1897–1901: БЕЛЛЕТРИСТ РОДИЛСЯ!
В Москву! В Москву! Бедность и нищета.
Семья Добровых-Велигорских: знакомство с будущей женой.
Государственные экзамены. Начало трудовой жизни: помощник присяжного поверенного, судебный репортер.
«Баргамот и Гараська»: литературный дебют в «Курьере». Журналист James Lynch. Сказка «Оро» как предчувствие стиля.
Знакомство с Горьким: первый друг, первый литературный круг, первый сборник рассказов. Похвальный отзыв Михайловского.
Внезапная известность. Толстовское слово. Реалист ли я?

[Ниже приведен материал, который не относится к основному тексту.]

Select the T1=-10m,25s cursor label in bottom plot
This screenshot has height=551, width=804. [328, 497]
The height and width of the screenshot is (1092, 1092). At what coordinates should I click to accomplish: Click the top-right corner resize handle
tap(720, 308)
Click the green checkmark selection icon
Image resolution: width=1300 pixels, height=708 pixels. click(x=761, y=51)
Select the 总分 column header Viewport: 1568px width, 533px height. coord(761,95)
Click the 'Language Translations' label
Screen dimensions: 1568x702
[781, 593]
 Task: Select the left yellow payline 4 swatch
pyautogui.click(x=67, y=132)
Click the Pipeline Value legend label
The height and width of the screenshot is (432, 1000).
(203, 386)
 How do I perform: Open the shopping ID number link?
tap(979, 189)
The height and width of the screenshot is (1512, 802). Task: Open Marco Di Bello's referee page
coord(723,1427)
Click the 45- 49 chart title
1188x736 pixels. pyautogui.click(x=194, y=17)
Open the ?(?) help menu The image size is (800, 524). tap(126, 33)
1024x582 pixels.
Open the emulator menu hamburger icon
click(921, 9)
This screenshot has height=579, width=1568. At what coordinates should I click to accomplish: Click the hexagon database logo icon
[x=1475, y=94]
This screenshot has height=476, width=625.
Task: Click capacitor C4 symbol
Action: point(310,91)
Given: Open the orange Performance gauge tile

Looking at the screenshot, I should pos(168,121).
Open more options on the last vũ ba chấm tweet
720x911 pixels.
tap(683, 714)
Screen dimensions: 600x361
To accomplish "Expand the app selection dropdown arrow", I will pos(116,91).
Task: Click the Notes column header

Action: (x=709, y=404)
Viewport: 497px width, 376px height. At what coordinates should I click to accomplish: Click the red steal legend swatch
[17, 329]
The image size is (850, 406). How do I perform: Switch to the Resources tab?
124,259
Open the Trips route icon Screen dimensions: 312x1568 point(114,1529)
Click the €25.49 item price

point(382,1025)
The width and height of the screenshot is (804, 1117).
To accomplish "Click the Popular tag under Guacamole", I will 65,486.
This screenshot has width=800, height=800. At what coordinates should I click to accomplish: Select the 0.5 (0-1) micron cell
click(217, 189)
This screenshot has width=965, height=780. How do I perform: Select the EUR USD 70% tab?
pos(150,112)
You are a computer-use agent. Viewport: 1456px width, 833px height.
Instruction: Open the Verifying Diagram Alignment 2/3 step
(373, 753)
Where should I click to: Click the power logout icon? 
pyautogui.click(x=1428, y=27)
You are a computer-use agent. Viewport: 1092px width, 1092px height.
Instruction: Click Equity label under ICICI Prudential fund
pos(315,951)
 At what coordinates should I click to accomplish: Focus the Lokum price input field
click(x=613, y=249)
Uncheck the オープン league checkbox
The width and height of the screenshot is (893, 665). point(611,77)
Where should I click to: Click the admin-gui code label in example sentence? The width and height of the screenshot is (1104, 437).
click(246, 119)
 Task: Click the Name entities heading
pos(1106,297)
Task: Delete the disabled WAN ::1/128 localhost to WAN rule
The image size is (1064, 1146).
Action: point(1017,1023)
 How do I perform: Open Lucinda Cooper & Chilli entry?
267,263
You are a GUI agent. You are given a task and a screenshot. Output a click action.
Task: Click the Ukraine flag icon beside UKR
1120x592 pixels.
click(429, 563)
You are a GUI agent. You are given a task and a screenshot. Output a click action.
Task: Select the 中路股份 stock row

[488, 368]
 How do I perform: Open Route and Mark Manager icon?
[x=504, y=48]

«Но отчего, когда я гляжу в зеркальное окно вагона, я всегда вижу призрак студента с голодными глазами, который быстро и безнадежно стремится за поездом, бесследно исчезает на шумных остановках и снова несется… над солнечными долинами Арно, над стремнинами Норвегии, над бурным простором Атлантиды?» Жизнь великих людей выгодно отличается от биографии простого смертного: ведь они — великие — недаром топтали землю и ели свой хлеб, а следовательно, фабула их жизни имеет некую тему. И потому-то сложенные друг за другом факты андреевской биографии так легко поддаются толкованию, да и сам Леонид Николаевич с чрезвычайной охотой интерпретировал свое прошлое. Одно из таких толкований мы можем вычитать из позднего рассказа «Два письма». Первая часть — монолог знаменитого и богатого, но одинокого и уставшего от реалий жизни художника, который отказывает в свидании романтически влюбленной в него деве и прощается с ней навсегда. А по сему случаю стареющий мэтр в длинном письме пересказывает юному созданию всю свою жизнь — жизнь, в общих чертах сходную с биографией автора «Двух писем», трактуя ее так: «Все приходит слишком поздно, и в этом разгадка моего отчаяния».
Что ж… вполне вероятно, что для впечатлительного и упрямого Ленуши, для гордого «герцога», романтически-отчаянного нищего ницшеанца десятилетний путь становления оказался слишком долог, многотруден, мучителен. Мы же — простые смертные — трактуем эти годы совершенно иначе. Тот факт, что, едва достигнув тридцати лет, — наш герой — «студент с голодными глазами» обретает известность, собственный голос, любимую профессию, относительный достаток; тот факт, что вскоре он бросит пить и скандалить, женится на любимой и любящей его девушке, начнет восхождение на литературный олимп, — кажется нам вполне закономерным и своевременным. Десятилетие же (с 1891-го по 1901-й) самостоятельного «барахтанья» Андреева среди жизненных стихий не только подготовило ему отличнейший, практически «безотходный» материал для будущих текстов — десятилетие это вылепило и выдающееся — ироническое и нервное — андреевское перо. Его письма, дневниковые записи, все чаще и чаще возникающие наброски рассказов, речи в суде, судебные очерки, статьи и фельетоны — и стали истинными «университетами», сделав из начинающего юриста профессионального писателя. В это время окончательно сформировались и мировоззрение, и психика Леонида Андреева: его мучитель — судьба — как будто специально разбрасывала на пути молодого человека различного рода препятствия, заставляя нашего героя частенько ощущать себя на грани отчаяния — «между стеной и бездной».